Problem to work on:
Each line in the listing below that contains "reader" should be returned.

Extracted material:
§
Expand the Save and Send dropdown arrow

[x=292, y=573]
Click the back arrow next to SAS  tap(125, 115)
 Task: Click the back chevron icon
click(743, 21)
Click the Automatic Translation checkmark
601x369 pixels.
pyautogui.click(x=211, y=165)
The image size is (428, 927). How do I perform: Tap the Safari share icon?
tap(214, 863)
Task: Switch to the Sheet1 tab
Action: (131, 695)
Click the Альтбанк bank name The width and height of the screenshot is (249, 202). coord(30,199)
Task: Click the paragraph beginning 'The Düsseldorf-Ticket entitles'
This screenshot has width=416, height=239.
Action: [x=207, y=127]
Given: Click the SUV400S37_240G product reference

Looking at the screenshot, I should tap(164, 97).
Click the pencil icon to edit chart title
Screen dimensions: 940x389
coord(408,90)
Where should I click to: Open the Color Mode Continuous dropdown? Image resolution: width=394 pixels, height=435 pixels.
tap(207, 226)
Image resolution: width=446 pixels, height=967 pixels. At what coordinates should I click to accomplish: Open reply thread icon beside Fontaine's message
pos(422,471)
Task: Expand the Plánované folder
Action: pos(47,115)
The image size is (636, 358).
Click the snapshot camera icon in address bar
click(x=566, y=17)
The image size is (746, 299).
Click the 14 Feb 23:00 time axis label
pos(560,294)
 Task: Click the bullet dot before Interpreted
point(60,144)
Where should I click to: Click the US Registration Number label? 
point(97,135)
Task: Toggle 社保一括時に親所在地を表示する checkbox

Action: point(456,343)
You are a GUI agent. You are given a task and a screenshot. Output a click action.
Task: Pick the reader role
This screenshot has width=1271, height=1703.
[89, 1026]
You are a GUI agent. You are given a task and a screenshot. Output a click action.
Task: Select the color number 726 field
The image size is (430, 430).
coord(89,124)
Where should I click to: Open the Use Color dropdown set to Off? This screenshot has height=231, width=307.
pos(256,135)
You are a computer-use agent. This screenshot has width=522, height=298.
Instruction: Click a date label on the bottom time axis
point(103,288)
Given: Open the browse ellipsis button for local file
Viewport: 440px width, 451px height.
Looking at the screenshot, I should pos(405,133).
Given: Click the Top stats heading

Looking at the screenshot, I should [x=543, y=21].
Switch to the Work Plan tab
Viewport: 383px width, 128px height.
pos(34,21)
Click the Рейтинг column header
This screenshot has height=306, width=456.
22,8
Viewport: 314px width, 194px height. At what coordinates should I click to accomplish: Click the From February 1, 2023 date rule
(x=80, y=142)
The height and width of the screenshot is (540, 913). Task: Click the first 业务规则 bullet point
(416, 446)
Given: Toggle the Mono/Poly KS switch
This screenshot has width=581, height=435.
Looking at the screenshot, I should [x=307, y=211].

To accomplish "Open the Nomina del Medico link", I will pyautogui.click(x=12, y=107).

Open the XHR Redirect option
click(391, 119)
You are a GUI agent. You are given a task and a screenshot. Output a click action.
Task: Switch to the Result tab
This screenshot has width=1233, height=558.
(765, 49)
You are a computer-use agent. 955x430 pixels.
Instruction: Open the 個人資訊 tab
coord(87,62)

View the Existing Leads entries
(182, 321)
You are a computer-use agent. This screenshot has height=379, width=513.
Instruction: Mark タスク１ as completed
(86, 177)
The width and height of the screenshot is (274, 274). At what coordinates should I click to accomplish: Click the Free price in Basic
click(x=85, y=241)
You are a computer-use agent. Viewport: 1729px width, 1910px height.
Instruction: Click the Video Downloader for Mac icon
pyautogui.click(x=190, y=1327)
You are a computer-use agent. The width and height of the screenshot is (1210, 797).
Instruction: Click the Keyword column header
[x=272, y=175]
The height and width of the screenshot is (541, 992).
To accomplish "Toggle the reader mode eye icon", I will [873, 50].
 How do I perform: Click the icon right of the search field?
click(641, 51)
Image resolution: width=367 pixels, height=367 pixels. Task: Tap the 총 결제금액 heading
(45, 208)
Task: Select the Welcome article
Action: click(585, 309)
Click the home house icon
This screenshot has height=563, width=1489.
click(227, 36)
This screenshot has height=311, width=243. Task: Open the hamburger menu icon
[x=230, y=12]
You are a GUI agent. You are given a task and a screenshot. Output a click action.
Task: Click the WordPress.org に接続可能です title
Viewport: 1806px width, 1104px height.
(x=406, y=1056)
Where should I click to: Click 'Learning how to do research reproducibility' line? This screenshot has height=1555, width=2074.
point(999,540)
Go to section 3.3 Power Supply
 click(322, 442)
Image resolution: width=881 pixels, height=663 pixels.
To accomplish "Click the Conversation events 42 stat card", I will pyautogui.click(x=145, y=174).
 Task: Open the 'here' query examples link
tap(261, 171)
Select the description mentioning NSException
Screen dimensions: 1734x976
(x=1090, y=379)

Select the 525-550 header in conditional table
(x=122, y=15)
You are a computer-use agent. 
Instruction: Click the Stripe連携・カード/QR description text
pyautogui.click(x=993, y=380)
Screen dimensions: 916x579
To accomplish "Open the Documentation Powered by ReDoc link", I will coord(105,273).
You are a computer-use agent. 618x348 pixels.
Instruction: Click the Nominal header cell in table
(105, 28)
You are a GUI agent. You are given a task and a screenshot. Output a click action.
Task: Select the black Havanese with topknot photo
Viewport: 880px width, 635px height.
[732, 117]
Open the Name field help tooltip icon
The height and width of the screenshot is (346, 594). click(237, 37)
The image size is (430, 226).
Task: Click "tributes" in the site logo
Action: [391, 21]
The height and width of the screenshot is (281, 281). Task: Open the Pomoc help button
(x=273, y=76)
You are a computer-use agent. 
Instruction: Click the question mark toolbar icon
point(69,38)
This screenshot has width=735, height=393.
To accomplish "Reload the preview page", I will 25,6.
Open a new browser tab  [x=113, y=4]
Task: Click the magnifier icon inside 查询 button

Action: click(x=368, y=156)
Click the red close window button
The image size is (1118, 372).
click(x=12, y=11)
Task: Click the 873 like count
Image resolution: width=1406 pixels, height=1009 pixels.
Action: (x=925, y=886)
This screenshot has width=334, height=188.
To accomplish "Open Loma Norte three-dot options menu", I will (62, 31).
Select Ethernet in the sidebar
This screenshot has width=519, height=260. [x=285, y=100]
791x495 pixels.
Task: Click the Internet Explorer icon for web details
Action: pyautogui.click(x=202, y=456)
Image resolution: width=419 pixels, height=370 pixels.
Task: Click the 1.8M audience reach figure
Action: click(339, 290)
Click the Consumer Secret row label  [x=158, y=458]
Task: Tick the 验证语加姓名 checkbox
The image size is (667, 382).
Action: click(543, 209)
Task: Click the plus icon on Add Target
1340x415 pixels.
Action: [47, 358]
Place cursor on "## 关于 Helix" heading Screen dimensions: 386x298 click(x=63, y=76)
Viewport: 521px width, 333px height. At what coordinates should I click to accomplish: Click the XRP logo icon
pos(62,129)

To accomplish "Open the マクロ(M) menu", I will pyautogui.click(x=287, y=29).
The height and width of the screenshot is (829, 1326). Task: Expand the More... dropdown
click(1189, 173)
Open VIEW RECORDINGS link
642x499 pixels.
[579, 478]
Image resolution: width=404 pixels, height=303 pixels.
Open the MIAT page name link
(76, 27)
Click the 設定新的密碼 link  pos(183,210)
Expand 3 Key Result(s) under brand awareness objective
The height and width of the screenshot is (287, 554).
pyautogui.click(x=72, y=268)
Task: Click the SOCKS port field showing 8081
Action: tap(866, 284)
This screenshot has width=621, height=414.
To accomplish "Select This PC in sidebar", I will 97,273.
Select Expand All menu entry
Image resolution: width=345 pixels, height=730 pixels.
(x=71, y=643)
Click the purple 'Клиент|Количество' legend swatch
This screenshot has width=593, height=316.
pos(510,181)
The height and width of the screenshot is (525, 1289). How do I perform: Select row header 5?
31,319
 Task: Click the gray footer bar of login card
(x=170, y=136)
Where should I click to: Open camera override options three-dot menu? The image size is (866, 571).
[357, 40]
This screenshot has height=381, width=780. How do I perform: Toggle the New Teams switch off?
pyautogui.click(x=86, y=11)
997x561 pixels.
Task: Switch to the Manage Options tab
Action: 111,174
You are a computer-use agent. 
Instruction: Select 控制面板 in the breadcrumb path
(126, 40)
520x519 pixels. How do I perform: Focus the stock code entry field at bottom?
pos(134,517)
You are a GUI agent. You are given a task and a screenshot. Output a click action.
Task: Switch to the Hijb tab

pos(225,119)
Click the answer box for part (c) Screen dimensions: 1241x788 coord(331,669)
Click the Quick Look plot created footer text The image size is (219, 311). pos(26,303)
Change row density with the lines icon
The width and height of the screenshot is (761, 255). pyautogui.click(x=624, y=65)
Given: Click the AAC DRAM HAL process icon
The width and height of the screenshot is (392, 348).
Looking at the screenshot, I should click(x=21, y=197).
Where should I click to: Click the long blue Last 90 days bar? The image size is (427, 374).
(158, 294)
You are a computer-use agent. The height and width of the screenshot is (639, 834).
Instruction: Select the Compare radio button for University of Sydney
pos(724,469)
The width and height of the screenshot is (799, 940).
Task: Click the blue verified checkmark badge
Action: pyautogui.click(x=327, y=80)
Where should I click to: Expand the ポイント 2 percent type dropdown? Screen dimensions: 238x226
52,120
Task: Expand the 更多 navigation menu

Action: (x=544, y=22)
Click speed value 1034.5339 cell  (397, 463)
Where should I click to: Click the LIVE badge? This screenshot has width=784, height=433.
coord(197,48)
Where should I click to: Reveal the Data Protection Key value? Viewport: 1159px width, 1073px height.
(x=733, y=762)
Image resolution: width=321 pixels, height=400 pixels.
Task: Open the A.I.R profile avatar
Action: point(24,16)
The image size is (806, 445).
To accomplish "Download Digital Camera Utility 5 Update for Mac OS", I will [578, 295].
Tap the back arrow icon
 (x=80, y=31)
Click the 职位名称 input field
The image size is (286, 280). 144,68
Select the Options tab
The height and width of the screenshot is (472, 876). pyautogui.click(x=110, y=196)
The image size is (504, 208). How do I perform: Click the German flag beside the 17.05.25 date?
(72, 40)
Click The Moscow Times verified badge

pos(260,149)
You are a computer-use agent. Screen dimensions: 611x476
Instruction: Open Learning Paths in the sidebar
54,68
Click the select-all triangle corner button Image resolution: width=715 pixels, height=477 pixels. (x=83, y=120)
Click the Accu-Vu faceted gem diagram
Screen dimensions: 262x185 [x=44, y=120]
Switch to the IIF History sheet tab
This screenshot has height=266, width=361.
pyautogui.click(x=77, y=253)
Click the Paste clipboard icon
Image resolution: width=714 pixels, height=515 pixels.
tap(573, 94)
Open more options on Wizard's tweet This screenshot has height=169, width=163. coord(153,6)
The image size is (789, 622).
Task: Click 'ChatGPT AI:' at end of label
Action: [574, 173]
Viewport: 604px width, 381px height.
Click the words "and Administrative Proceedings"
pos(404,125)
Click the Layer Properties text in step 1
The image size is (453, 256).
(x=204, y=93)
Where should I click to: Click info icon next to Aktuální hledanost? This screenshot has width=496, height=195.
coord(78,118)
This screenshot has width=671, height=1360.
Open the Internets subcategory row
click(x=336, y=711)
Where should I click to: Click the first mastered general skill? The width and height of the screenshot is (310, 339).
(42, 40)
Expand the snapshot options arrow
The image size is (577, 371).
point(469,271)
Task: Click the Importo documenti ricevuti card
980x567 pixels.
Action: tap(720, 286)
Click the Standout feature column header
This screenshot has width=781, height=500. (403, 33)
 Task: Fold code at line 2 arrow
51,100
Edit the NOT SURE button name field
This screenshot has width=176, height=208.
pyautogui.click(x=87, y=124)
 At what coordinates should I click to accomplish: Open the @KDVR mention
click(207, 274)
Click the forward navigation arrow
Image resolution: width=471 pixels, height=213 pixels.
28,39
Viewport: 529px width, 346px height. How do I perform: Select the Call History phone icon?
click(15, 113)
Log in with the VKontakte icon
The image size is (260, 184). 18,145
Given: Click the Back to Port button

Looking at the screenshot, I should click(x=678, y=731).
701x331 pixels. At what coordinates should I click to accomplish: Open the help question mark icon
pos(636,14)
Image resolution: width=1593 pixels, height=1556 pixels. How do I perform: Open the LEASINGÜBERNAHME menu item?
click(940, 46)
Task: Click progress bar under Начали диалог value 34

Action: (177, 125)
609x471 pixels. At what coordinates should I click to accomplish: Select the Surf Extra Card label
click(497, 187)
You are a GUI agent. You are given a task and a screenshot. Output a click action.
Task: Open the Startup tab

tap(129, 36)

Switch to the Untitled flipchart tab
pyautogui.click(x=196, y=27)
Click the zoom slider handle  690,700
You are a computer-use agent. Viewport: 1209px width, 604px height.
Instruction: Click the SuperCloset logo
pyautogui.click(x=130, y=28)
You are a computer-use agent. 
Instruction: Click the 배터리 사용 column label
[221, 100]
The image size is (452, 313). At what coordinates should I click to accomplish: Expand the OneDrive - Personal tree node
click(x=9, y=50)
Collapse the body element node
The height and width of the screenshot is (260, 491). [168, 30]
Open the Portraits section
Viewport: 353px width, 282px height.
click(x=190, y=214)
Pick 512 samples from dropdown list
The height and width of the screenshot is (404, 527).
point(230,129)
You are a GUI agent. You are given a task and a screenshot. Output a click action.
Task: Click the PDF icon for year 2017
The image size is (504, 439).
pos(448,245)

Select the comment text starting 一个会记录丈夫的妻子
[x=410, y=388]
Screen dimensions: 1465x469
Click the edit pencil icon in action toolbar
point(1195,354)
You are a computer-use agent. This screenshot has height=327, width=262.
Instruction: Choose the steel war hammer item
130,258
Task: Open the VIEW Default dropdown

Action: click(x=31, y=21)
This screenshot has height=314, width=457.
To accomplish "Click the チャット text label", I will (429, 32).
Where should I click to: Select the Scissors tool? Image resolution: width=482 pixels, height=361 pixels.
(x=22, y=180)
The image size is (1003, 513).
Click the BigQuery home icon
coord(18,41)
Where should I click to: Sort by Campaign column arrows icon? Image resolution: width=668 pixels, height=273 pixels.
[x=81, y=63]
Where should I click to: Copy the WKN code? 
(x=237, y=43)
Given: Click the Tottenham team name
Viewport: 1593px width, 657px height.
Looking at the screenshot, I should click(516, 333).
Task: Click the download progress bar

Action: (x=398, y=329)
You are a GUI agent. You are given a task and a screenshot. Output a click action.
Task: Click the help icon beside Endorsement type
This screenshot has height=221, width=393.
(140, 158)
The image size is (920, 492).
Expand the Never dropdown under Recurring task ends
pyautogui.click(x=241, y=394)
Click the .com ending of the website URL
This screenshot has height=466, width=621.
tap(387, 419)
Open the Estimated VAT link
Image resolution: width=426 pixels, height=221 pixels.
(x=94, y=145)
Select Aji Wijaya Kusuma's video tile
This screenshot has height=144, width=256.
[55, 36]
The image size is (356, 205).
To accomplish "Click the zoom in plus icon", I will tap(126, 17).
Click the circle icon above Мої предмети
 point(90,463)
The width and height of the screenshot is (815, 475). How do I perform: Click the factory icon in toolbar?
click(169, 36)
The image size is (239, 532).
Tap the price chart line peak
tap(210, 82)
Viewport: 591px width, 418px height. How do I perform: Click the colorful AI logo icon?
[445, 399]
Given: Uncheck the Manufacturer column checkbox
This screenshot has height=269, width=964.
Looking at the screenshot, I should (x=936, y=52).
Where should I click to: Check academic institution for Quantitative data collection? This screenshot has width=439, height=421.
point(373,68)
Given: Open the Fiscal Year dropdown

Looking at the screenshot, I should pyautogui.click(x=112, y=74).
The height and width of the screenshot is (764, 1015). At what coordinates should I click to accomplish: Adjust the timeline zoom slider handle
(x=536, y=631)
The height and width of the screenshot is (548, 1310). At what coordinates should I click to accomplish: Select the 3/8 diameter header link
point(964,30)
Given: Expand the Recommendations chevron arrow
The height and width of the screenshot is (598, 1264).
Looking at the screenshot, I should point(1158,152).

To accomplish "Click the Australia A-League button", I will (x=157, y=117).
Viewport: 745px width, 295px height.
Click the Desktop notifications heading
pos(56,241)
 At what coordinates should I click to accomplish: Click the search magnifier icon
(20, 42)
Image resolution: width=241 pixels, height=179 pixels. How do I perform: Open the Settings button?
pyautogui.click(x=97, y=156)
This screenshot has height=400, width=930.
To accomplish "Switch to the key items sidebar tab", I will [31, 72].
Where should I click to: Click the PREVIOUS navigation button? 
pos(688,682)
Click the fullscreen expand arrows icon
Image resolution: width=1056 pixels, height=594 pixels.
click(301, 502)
§
Written response:
Task: Pick the reader role
To accomplish "Toggle the reader mode eye icon", I will [873, 50].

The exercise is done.